- _Saved data entries_

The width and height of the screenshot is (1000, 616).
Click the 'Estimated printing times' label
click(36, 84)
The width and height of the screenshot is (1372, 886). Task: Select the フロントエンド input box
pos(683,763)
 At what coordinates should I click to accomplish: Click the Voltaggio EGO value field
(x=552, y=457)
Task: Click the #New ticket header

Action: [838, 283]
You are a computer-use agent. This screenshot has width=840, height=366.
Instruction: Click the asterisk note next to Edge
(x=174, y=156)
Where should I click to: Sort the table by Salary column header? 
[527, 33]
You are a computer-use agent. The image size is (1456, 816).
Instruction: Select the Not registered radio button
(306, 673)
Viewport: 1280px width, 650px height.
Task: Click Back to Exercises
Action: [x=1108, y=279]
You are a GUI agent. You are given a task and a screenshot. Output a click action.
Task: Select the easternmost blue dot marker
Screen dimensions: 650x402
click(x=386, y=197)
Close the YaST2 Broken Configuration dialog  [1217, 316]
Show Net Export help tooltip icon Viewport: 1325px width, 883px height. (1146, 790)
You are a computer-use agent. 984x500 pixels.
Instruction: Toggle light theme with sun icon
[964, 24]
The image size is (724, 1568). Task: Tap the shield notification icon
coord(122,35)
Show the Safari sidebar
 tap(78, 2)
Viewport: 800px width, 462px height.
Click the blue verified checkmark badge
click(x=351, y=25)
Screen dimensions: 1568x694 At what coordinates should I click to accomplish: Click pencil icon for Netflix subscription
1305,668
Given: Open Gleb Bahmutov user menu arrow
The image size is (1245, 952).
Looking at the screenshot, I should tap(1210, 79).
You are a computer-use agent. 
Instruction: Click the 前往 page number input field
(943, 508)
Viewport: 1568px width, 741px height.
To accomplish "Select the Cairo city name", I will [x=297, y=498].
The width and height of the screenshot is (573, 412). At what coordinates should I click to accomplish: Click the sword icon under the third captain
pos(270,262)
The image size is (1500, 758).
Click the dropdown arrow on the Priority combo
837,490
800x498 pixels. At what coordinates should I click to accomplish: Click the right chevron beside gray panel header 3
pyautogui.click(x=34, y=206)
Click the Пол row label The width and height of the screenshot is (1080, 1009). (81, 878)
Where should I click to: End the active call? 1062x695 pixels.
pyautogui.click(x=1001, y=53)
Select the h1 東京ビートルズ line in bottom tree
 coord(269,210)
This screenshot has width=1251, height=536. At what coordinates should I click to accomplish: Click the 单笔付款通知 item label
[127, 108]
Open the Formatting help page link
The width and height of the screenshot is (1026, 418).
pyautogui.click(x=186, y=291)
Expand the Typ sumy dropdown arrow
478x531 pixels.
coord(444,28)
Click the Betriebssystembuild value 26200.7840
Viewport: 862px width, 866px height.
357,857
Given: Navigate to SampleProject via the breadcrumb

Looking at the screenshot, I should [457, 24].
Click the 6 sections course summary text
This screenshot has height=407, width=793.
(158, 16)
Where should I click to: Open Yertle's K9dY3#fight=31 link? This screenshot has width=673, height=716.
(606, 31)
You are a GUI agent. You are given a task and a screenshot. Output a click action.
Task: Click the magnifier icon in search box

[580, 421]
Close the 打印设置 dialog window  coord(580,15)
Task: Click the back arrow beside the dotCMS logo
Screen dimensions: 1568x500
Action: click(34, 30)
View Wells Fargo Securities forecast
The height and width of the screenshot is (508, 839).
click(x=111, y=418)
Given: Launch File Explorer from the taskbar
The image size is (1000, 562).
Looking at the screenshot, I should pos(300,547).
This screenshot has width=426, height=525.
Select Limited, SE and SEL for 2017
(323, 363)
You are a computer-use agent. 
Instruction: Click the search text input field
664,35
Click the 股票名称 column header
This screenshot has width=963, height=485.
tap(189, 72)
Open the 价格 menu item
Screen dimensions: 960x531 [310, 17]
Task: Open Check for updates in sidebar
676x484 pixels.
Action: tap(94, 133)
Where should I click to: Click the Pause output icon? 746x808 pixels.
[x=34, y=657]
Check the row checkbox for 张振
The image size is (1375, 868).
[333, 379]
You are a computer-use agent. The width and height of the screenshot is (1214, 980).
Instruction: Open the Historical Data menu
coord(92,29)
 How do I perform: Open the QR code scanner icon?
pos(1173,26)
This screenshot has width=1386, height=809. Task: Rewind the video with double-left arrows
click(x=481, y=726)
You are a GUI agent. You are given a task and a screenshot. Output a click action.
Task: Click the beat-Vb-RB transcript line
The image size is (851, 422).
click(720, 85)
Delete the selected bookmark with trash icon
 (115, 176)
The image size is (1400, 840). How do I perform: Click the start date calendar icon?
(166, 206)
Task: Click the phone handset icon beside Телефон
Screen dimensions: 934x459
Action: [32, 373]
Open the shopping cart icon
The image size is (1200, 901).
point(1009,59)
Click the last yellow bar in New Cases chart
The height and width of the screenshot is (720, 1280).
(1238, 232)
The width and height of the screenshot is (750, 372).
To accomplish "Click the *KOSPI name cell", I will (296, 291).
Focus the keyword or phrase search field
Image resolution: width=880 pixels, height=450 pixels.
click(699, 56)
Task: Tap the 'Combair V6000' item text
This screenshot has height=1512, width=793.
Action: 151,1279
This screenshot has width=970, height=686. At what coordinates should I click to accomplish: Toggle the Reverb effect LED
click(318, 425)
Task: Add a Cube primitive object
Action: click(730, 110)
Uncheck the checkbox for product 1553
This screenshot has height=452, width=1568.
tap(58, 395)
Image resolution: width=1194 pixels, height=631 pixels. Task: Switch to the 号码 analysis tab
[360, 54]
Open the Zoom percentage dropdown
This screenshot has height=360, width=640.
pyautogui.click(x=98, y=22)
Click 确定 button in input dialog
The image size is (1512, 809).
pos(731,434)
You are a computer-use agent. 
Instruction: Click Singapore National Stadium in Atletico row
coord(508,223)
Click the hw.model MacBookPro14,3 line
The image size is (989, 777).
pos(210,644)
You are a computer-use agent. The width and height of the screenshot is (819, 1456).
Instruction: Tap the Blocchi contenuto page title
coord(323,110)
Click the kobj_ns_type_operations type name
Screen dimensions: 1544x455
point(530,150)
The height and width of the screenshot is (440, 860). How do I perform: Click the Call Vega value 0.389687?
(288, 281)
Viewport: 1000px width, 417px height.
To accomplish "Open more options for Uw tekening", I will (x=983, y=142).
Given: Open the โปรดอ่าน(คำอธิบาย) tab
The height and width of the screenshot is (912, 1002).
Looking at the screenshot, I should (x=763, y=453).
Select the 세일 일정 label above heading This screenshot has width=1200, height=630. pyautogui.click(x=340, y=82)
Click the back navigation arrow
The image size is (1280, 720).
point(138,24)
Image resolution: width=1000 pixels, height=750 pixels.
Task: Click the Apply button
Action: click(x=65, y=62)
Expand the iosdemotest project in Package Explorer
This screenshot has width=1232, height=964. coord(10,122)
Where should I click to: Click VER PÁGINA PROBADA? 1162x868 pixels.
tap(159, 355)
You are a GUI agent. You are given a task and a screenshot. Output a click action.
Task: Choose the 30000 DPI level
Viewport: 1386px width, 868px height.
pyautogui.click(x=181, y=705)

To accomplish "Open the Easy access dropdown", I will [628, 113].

- _TASK DIRECTIONS_
Please report every line among the entries that includes "name".

- _SOLVED EXERCISE_
To accomplish "Select the Cairo city name", I will [x=297, y=498].
To accomplish "Click the *KOSPI name cell", I will (296, 291).
Click the kobj_ns_type_operations type name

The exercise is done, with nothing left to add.